Task goal — Leave out every picture and set down, exactly, the lines below from the one holding "Screen dimensions: 426x462" up to and including the one holding "Click the 02/06 date marker on time axis".

Data extracts —
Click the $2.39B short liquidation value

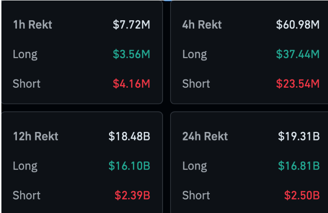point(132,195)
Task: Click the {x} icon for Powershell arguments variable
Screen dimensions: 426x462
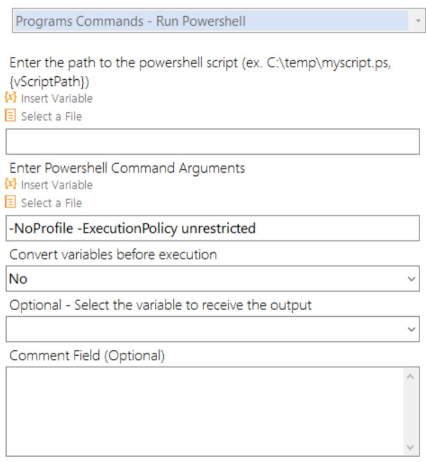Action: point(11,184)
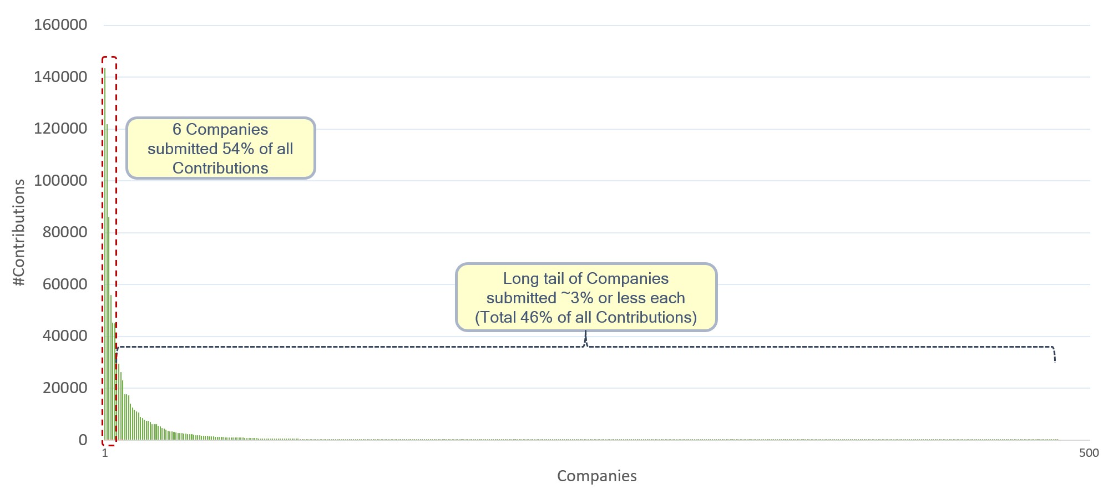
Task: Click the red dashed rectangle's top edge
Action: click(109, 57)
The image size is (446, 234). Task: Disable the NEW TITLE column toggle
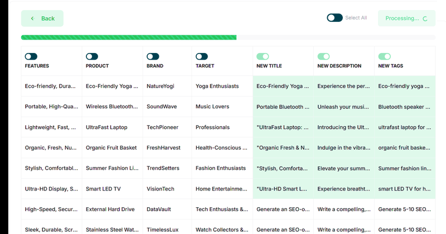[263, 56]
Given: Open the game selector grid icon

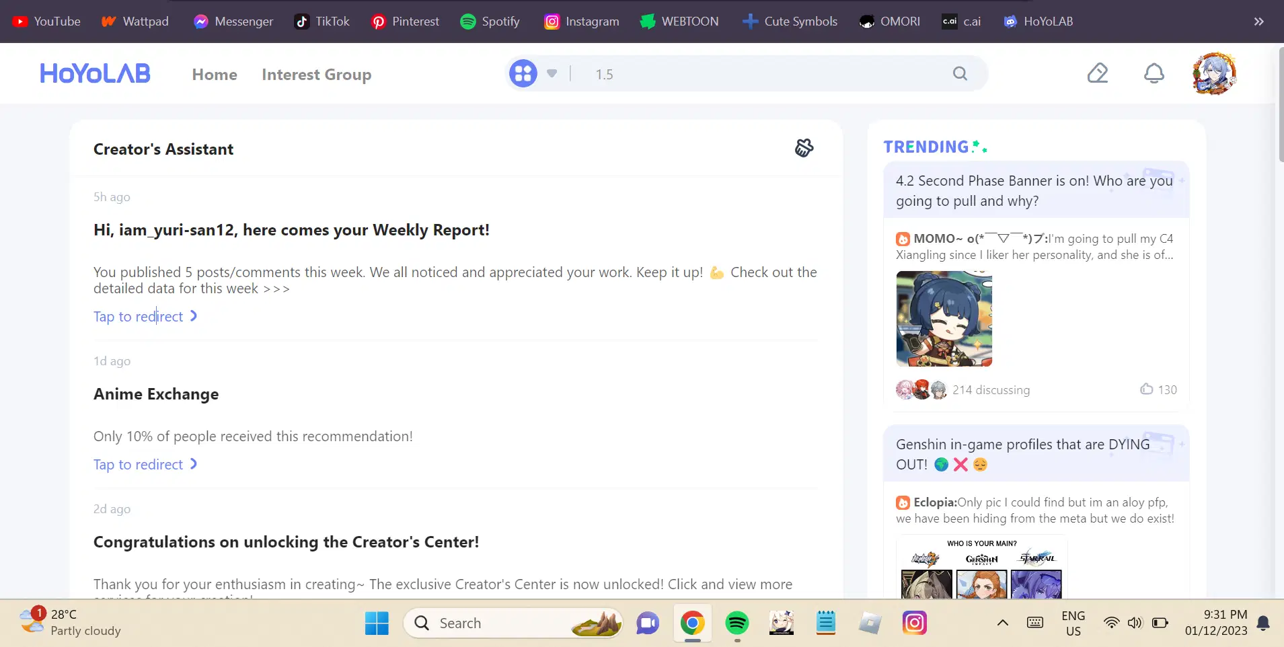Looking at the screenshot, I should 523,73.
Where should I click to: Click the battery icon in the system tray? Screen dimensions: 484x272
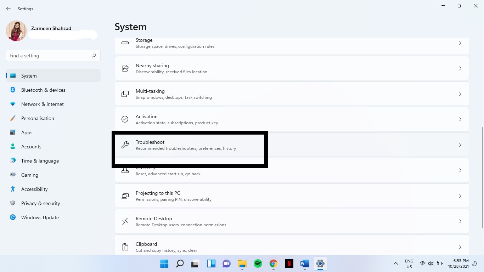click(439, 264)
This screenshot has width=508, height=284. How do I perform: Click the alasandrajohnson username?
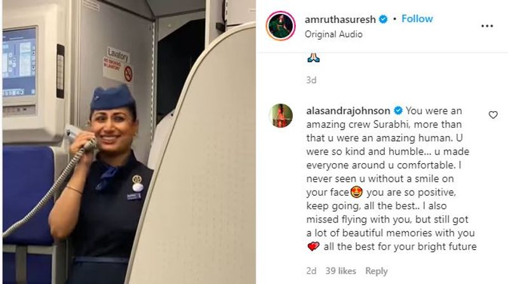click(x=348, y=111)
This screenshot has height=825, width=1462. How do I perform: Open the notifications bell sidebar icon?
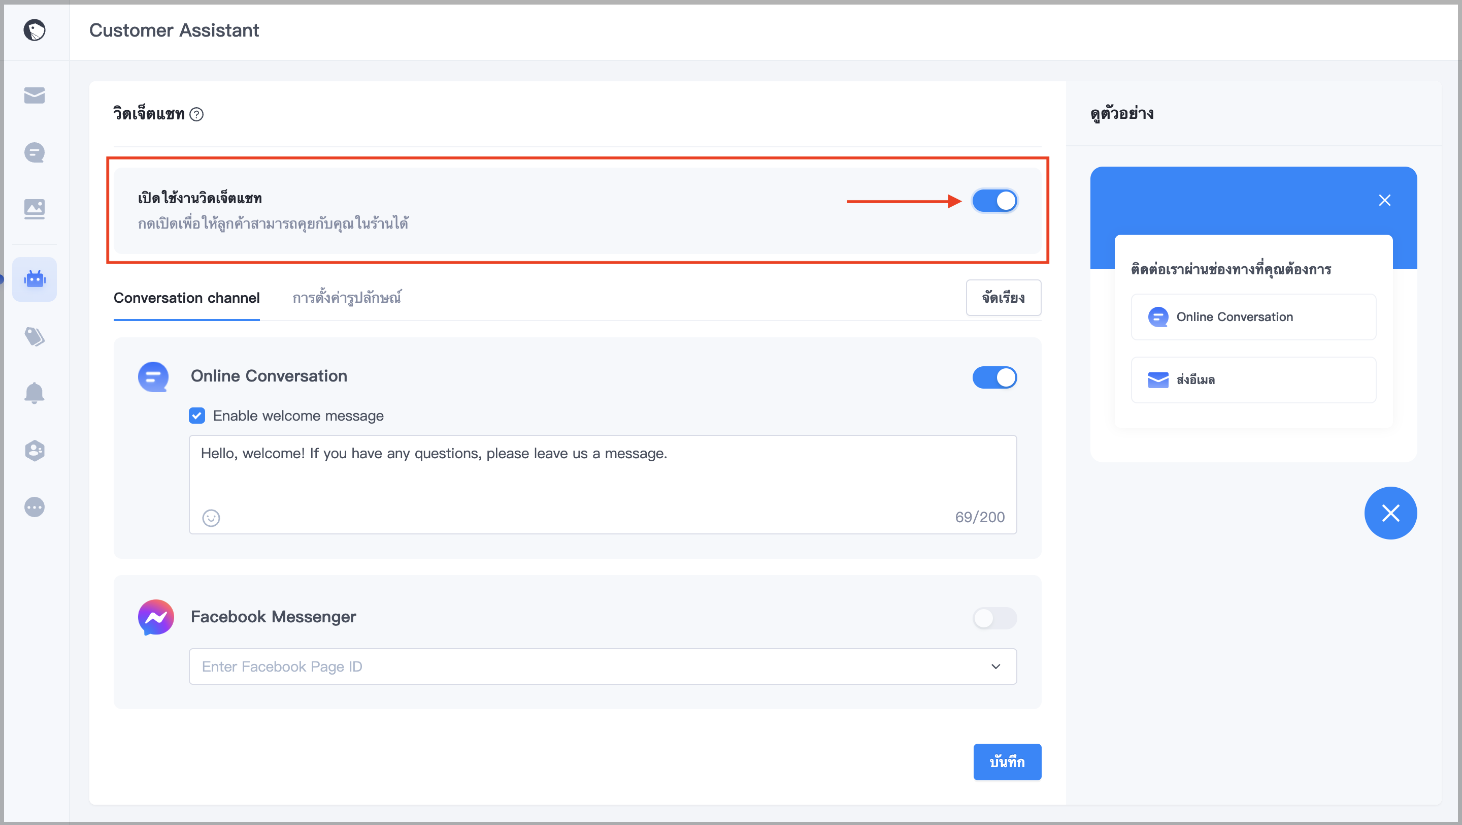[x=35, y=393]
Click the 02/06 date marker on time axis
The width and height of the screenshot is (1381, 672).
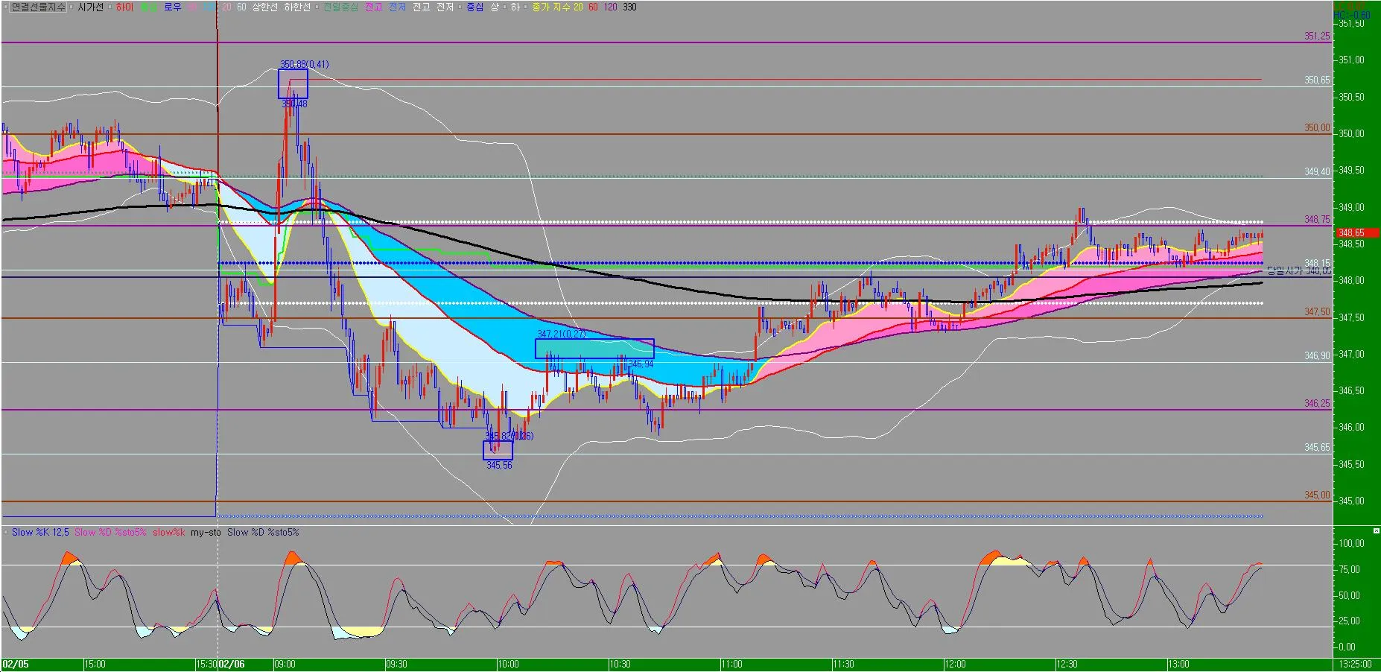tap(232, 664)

Your response —
Screen dimensions: 426x462
Action: point(11,184)
Task: Click the red dashed rectangle's top edge
Action: click(109, 57)
The image size is (446, 234). Task: Disable the NEW TITLE column toggle
[263, 56]
Given: Open the game selector grid icon

Looking at the screenshot, I should 523,73.
Where should I click to: Click the battery icon in the system tray? Screen dimensions: 484x272
click(439, 264)
This screenshot has width=508, height=284. How do I perform: Click the alasandrajohnson username?
click(x=348, y=111)
This screenshot has height=825, width=1462. How do I perform: Open the notifications bell sidebar icon?
[x=35, y=393]
Click the 02/06 date marker on time axis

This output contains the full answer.